======== RECORDS FOR THE TASK ========
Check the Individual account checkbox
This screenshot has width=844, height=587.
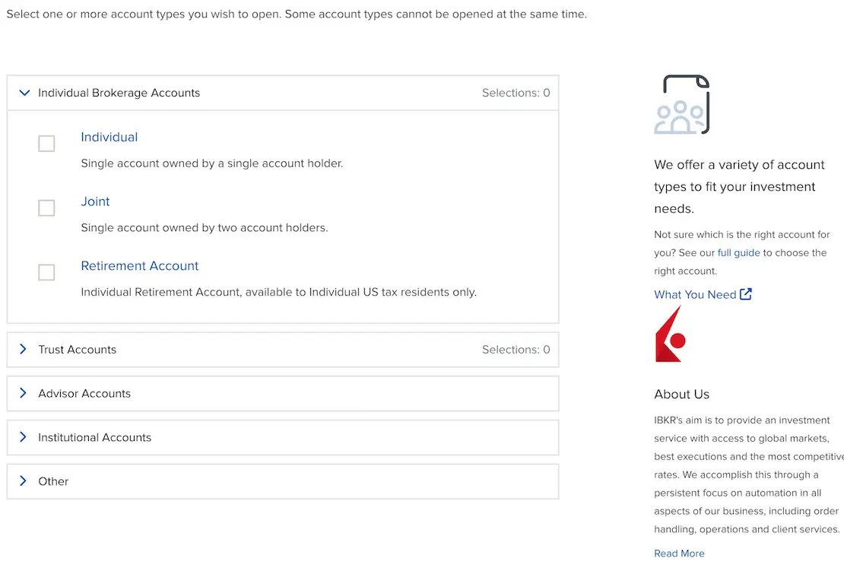click(x=46, y=144)
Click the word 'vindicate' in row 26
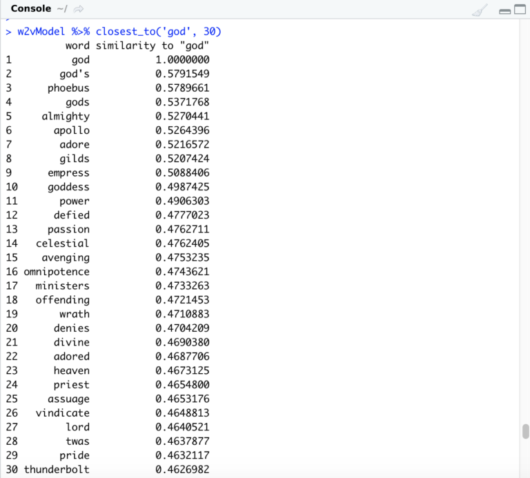The image size is (530, 478). (x=63, y=413)
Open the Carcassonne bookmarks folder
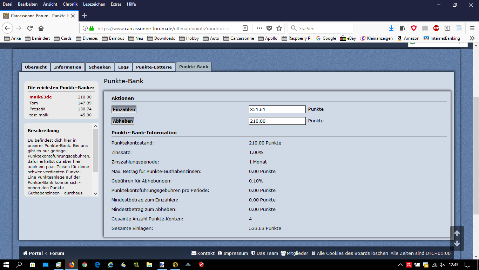 click(x=238, y=38)
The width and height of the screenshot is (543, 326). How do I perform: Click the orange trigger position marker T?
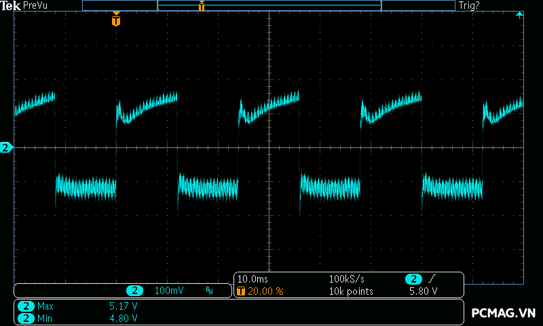[116, 20]
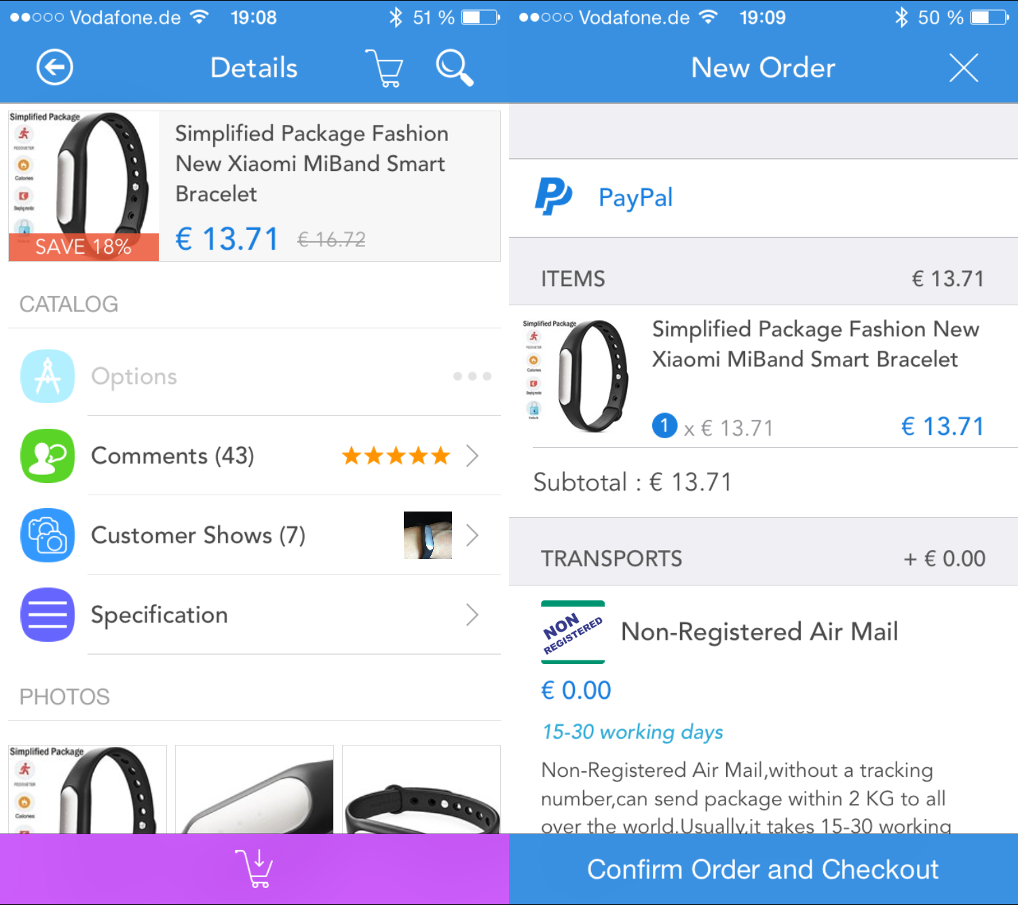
========
WORK TO COMPLETE: Both the line containing "This screenshot has width=844, height=587." and the last line of the records above belong in the exact copy, along with every line between them; pictures do not.

ANSWER TO THIS EXERCISE:
This screenshot has width=844, height=587.
click(x=46, y=144)
Click the word 'vindicate' in row 26
The image size is (530, 478). (x=63, y=413)
Open the Carcassonne bookmarks folder
 click(x=238, y=38)
The width and height of the screenshot is (543, 326). How do I perform: Click the orange trigger position marker T?
[116, 20]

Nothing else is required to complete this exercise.